A GUI is certainly a front end to a computer program, but in many
cases, the application logic is very tightly coupled with the GUI.
You can do things differently. Tkinter is a wrapper over Tk, which is a
GUI toolkit for the Tcl scripting language. Tcl is mainly intended as a
"glue" language, a tool to provide a thin GUI and/or automation layer
over other programs developed in systems programming languages such as
C, C++ or Fortran.
Regardless of your programming language and GUI tool kit, it's usually
a good idea to try to make your GUI code thin and separate from the
application logic, but this is something that needs to be determined
individually for each project.
Python is not the kind of simple scripting language Tcl is. It's very
capable of handling advanced application logic, but it's still a good
idea to keep logic and GUI in separate modules.
The reason I described a non-GUI solution to an everyday problem was
mainly to try to make people think outside the box. Most people have
become so used to GUIs that they take them for granted and expect them
to be the normal interface with the computer. This is a bit sad, since
the GUI is often a dead end.
> In the example you give, if I were to consider a gui for this sort of
> app, I would want to just have a set of buttons that just run the
> various command lines (rather, the functions that the command lines
> effectively run with those args) maybe having some sort of display
> window to show the results.
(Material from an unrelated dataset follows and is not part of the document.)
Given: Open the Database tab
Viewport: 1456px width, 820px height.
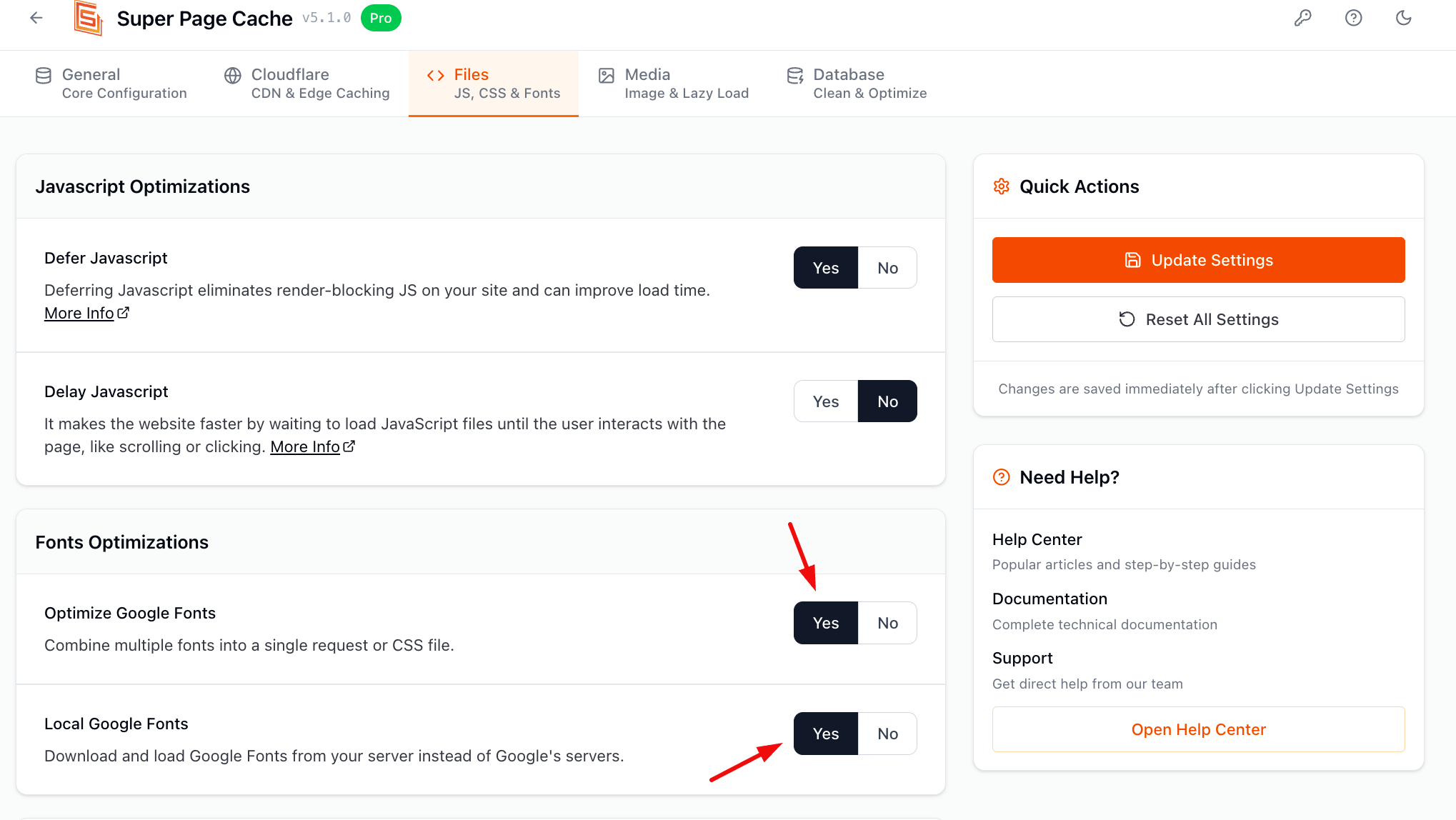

Could this be as effective? Or am I
> looking at this all wrong? Are there any 'rules of thumb' when it comes
> to creating gui's?
The Unix Philosophy suggests that you should write every program as a
filter, make each program do one (and only one) thing well, and to use
pipes and files to combine differnent programs to provide a multitude
This is a very powerful approach, but it has two shortcomings:
- It assumes quite a bit of skill from each computer user.
- A stream of text sent from stdout of one program to stdin
of the next isn't always the best data structure for data
exchange between two pieces of code.
As you are suggesting, python modules importing and calling each other
opens for more power with less effort than the traditional Unix approach.
And in Python it's easy to make a program file work both as a module
to be used by others, and as a stand alone program.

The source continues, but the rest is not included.